The first body of work Moalusi submitted to the New York Portfolio Review includes Molelo/Mollo Wa Badimo, which, loosely translated, means “fire of the ancestors”. It focuses on the skin condition vitiligo, which causes depigmentation on sections of skin.“Metaphorically speaking, Molelo/Mollo Wa Badimo suggests notions that illustrate a fusion of opposites (white and black), an element of the new South Africa (the rainbow nation), and the coexistence of opposites in one,” Moalusi explains. “This body of work is a collection of portraits that conveys a sense of character through capturing the embodied contrasts of vitiligo.”

The second collection, titled Street Vendor, was inspired by the conditions men and women face in South Africa’s townships on a daily basis.

“Street Vendor taps into how black men and women have to endure hazardous conditions to survive,” Moalusi says. “The project highlights how unsafe their mode of transportation is, the weather conditions they are faced with, and how companies that cover their logistics facilitate this in a manner that is rather degrading and similar to how goods and tools would be carried.”

Moalusi’s work speaks to the dynamics of local culture; his depictions of everyday big-city life and beautiful, thought-provoking portraits aim to change how people from the townships see their own space.

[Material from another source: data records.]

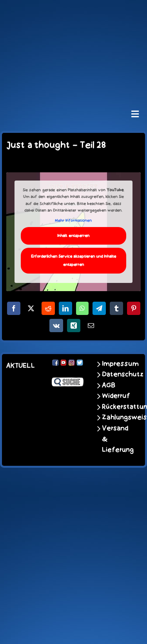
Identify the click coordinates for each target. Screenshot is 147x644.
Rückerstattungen (115, 407)
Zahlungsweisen (115, 417)
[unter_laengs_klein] (74, 83)
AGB (109, 385)
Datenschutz (115, 374)
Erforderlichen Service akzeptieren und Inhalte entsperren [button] (73, 261)
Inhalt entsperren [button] (74, 236)
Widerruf (115, 396)
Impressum (115, 364)
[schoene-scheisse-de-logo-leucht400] (73, 13)
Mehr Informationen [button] (74, 220)
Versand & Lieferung (115, 439)
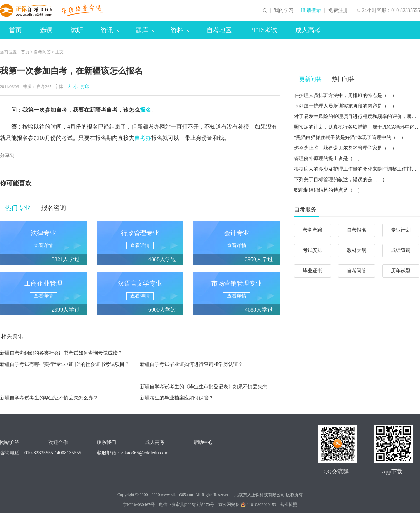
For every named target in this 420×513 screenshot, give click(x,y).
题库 (145, 30)
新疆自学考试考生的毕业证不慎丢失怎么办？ (49, 398)
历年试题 (401, 271)
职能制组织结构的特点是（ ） (328, 190)
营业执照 (289, 505)
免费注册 (338, 11)
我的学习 (284, 11)
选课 (46, 30)
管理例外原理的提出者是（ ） (328, 158)
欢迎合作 (58, 442)
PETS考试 (264, 30)
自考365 (44, 87)
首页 (15, 30)
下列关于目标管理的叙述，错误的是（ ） (341, 179)
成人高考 (308, 30)
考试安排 (313, 250)
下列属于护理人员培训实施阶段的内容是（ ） (345, 106)
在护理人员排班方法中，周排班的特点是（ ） (345, 95)
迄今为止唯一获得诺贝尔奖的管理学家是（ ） (345, 148)
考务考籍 (313, 230)
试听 (77, 30)
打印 (84, 87)
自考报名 (357, 230)
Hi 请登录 (311, 11)
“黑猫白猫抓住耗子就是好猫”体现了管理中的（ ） (350, 137)
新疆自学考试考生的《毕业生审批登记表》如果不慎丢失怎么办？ (211, 387)
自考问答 (42, 52)
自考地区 (219, 30)
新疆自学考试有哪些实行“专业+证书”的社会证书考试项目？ (65, 364)
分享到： (10, 155)
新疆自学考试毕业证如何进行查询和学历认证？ (191, 364)
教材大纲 (357, 250)
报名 (146, 110)
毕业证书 (313, 271)
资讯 (110, 30)
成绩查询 (401, 250)
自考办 (143, 138)
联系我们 (106, 442)
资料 (180, 30)
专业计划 (401, 230)
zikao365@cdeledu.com (145, 453)
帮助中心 (203, 442)
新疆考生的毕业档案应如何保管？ (177, 398)
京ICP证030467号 (139, 505)
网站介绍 (10, 442)
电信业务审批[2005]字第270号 (187, 505)
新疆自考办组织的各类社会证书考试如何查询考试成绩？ (61, 353)
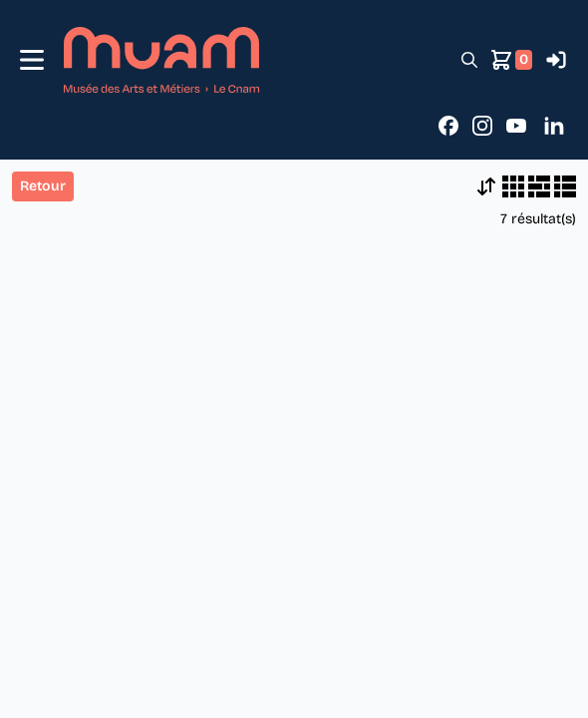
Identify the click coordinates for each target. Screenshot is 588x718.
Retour (43, 185)
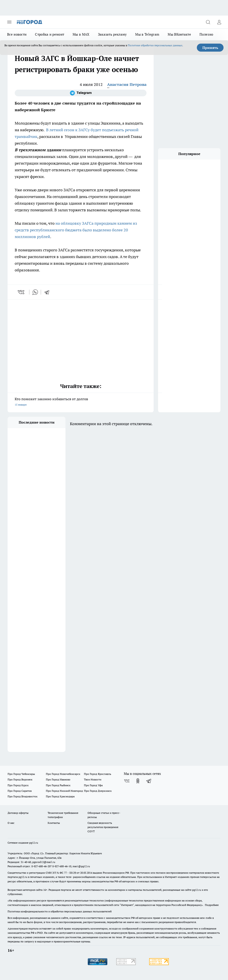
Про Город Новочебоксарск (63, 774)
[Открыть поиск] (208, 22)
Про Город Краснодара (60, 796)
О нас (11, 822)
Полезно (206, 34)
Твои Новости (92, 779)
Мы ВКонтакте (179, 34)
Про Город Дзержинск (98, 791)
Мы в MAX (81, 34)
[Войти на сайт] (219, 22)
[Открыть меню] (10, 22)
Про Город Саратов (19, 791)
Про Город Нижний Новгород (64, 791)
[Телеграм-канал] (81, 93)
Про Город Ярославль (97, 774)
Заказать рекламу (112, 34)
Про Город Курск (18, 785)
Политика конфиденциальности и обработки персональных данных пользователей (59, 911)
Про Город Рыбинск (58, 785)
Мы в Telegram (147, 34)
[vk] (21, 292)
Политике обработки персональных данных (155, 45)
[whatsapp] (35, 292)
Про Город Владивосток (22, 796)
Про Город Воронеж (20, 779)
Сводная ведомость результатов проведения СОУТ (103, 827)
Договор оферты (18, 813)
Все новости (17, 34)
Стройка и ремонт (49, 34)
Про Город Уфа (93, 785)
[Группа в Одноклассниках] (138, 781)
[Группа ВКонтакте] (126, 781)
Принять (210, 48)
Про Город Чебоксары (21, 774)
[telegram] (48, 292)
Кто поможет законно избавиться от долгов (81, 402)
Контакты (54, 822)
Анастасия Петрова (127, 84)
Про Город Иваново (58, 779)
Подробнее (212, 905)
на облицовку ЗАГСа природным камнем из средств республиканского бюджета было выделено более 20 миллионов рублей (76, 230)
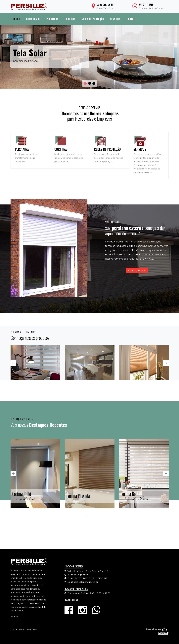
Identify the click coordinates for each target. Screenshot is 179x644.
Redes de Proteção (93, 19)
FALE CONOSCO (137, 270)
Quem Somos (33, 19)
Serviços (115, 19)
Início (17, 19)
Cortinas (70, 19)
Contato (131, 19)
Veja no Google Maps (78, 574)
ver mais (15, 616)
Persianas (52, 19)
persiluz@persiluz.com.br (86, 582)
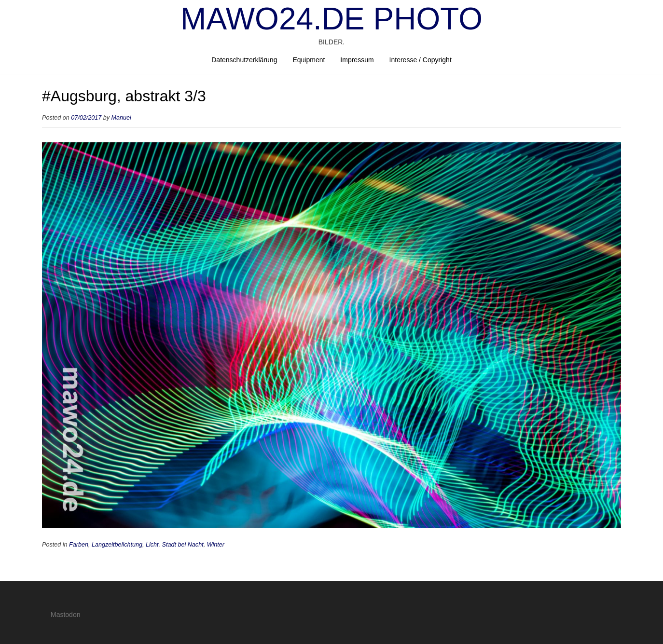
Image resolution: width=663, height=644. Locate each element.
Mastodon (65, 615)
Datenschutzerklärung (244, 60)
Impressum (357, 60)
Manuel (121, 118)
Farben (79, 545)
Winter (216, 545)
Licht (152, 545)
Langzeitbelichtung (117, 545)
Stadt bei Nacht (183, 545)
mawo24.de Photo (332, 19)
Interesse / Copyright (420, 60)
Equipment (308, 60)
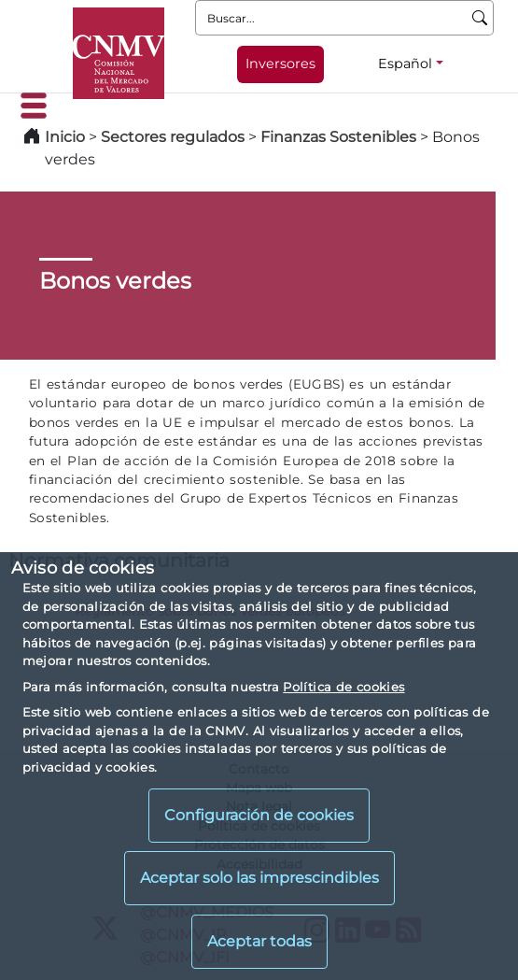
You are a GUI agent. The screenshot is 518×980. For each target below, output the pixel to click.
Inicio (64, 136)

The New York Portfolio Review gave Moalusi the opportunity to live out loud and thus inspired his latest body of work, which was shot in the US and is titled Coming to America. “This body of work was inspired by my first time travelling to the US.

It focuses on several perceptions I had of the US, including the American Dream, hip-hop, #BlackLives Matter, the Black Panthers (not the movie but the revolutionary organisation), and the concept of the cultural melting pot,” he says.

“The project focused on the placement of different ethnic groups along the railway line. I also analysed the evolution of the spaces: from what Brooklyn was in the ’80s to what it is now. The project is only in its infancy, and I am allowing the process of learning the US to guide its evolution.”

This article first appeared in print in the Sowetan S Mag June 2018 edition.